The potential for conflicts of interest that are enabled by such lax rules makes you wonder why they even have a state Gaming Control Board. As I reported recently, lobbyists are doing their business with very little oversight in this state. Out of all the gaming companies that had lobbyists working for them in 2003-2004 in Pennsylvania, Harrah’s had the most lobbyists on the payroll. Harrah’s Entertainment, Inc., and Harrah’s Operating Co. had (and presumably still have) a combined force of twenty registered lobbyists working for them. Is it any wonder that Harrah’s might benefit from a Gaming Control Board ruling that is favorable to gaming companies, but which could hurt thoroughbred racetracks?
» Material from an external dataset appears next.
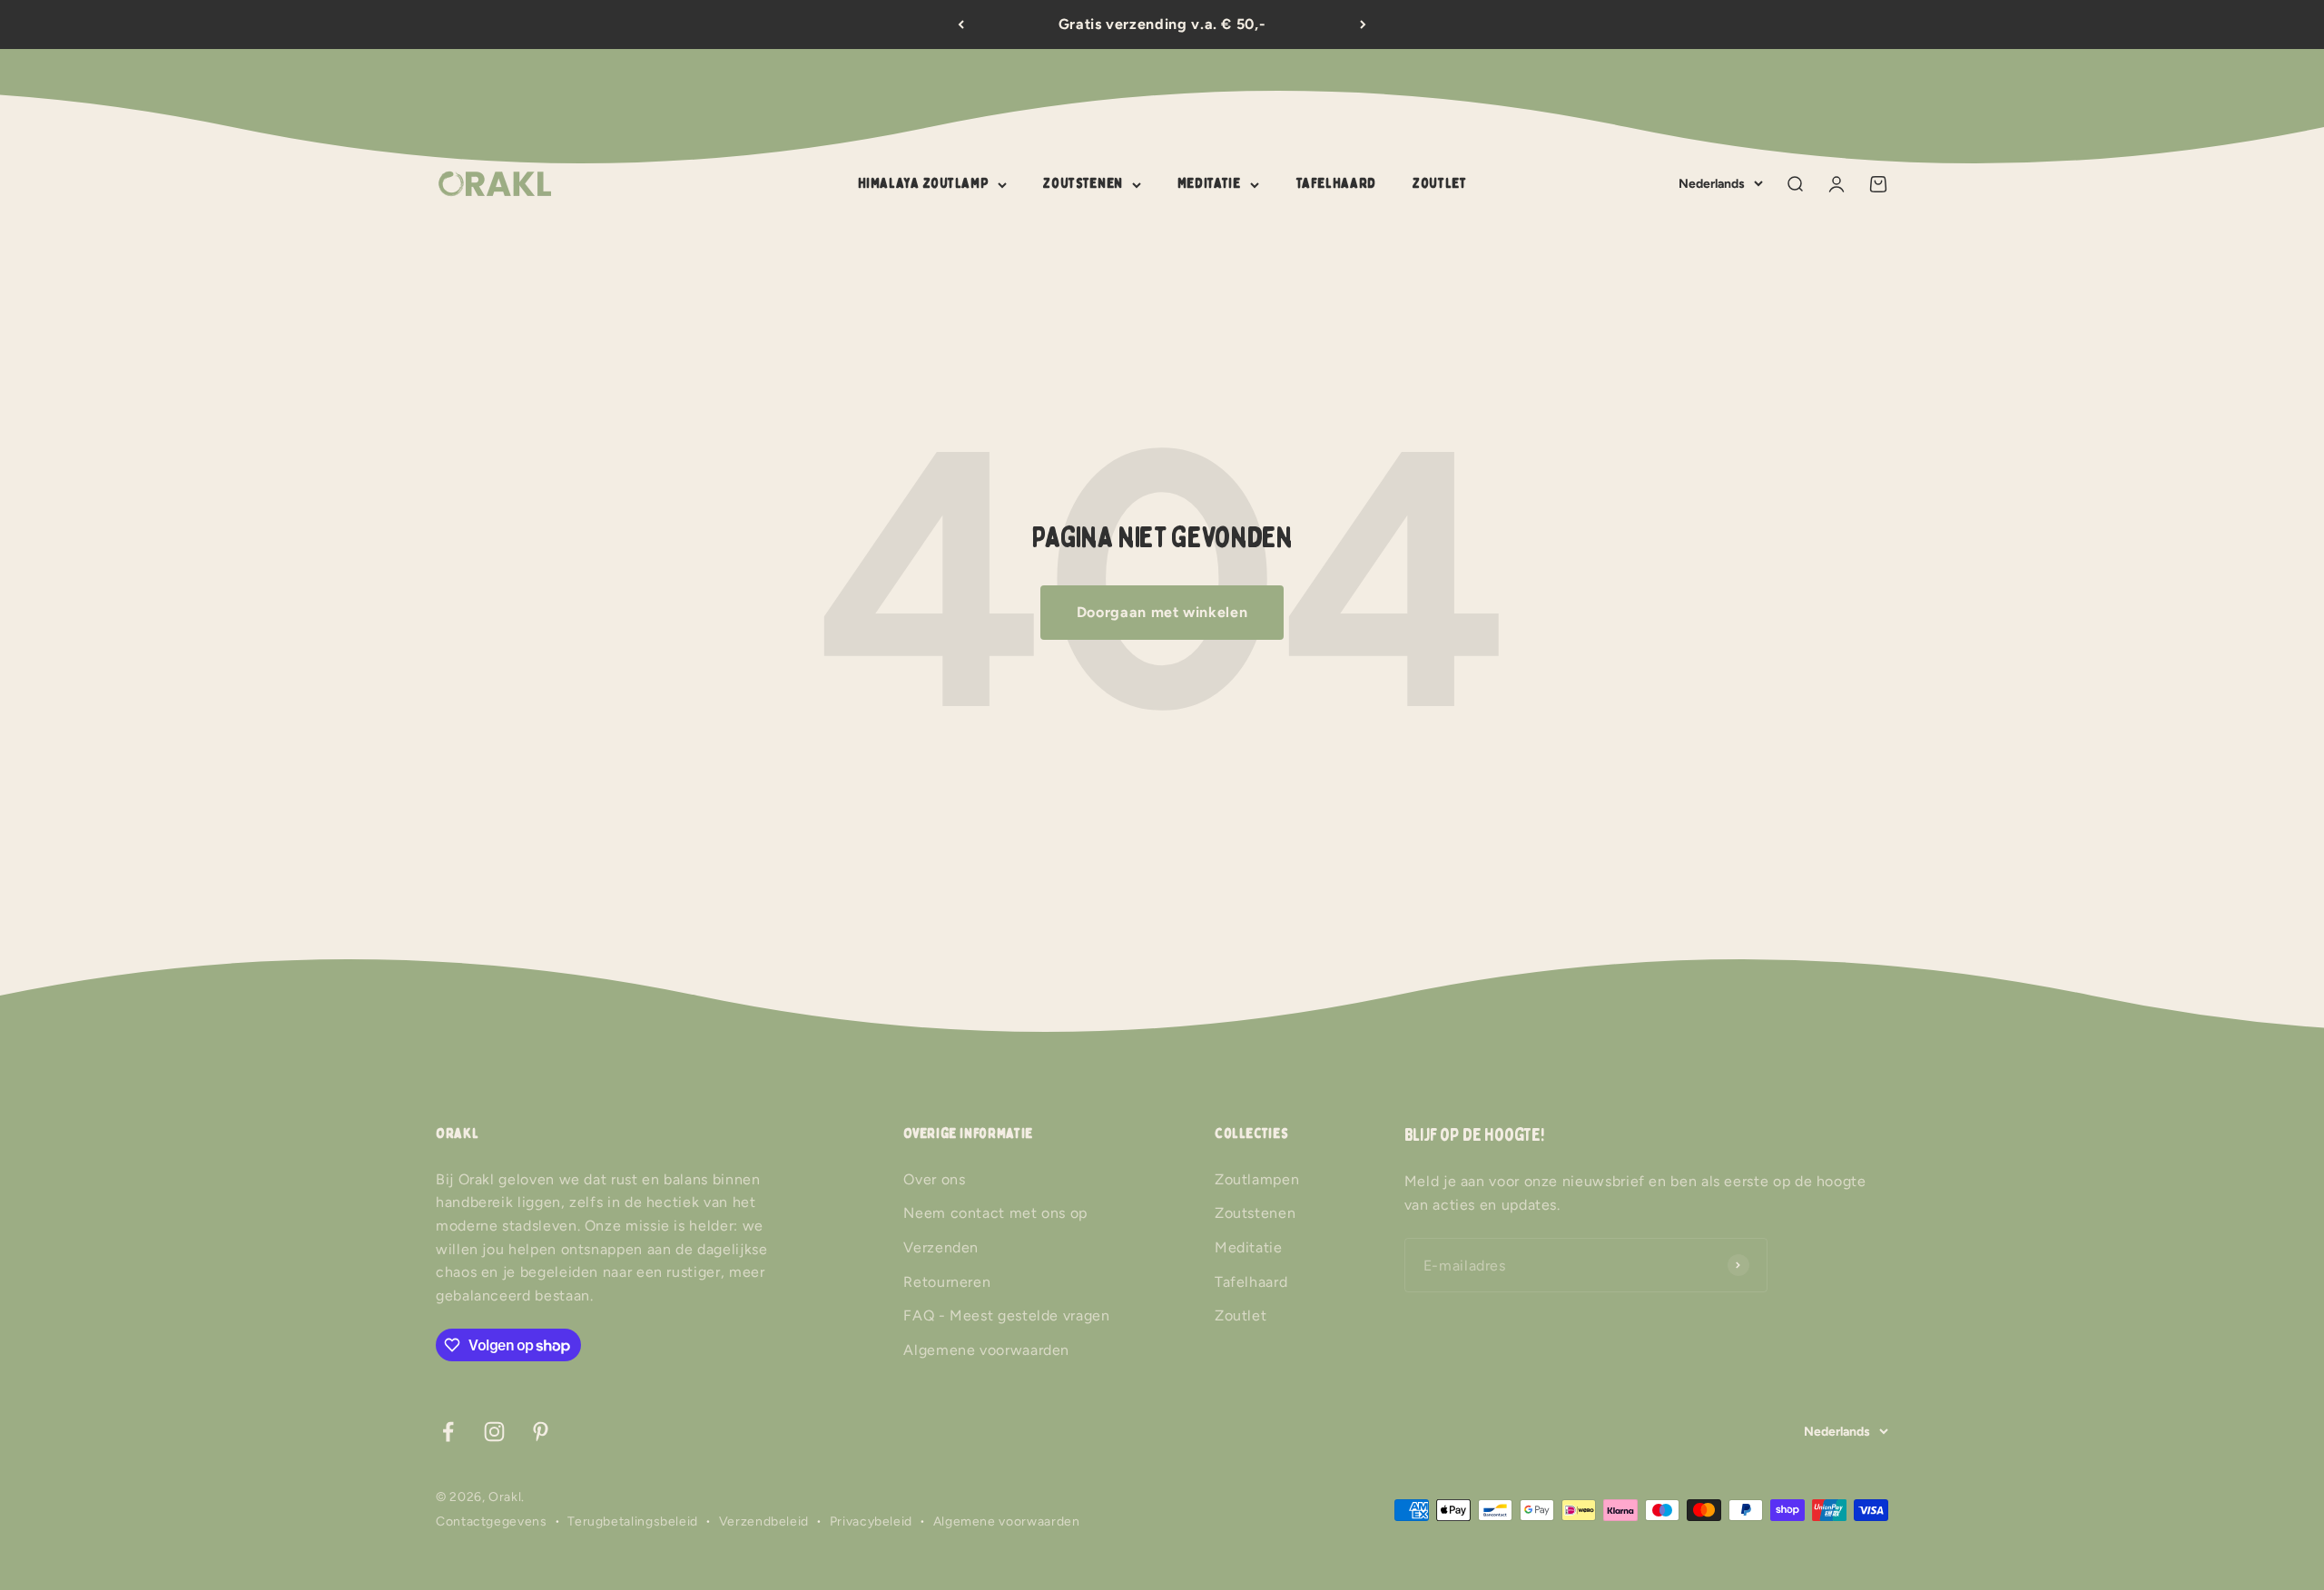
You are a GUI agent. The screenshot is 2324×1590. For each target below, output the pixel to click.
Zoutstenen (1082, 183)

Here are some telling figures from the aforementioned lobbyist story:
“In 2003-2004, lobbyists in Pennsylvania were representing at least 14 different companies that may have an interest in gambling, including Trump Hotels and Casino Resorts, which has one lobbyist working on its behalf; Ameristar, which has three lobbyists registered; and Harrah’s Entertainment, Inc., and Harrah’s Operating Co., which have 19 lobbyists, and one lobbyist, respectively. Other gaming interests with lobbyists in Pennsylvania include WMS Gaming, with six lobbyists; Sands Pa., Inc., and The Venetian Resort Hotel (both now under the Sands name, with 13 lobbyists in total); Oberthur Gaming Technologies, a Canadian lottery ticket company with seven lobbyists; and Isle of Capri Casinos, Inc., which has six lobbyists. Twelve lobbyists in Pennsylvania represent Forest City Development, which hopes to build a casino in the South Side of Pittsburgh. MTR Gaming, which also wants to build a casino in western Pennsylvania, employs 19 lobbyists to deal with the state Senate. The Pittsburgh Penguins hockey team, which would like to re-establish itself as a sports-gaming company by owning and operating a Pittsburgh-area casino, employs ten lobbyists.Mohegan Tribal Gaming Authority, which wants to build a casino in the Hays section of Pittsburgh, has five lobbyists. Philadelphia Park Racetrack, which is vying for a Philadelphia-area slots license, has seven lobbyists. Boyd Gaming Corporation, a Las Vegas-based company that owns casinos, employs 17 lobbyists dealing with the Pennsylvania Senate.”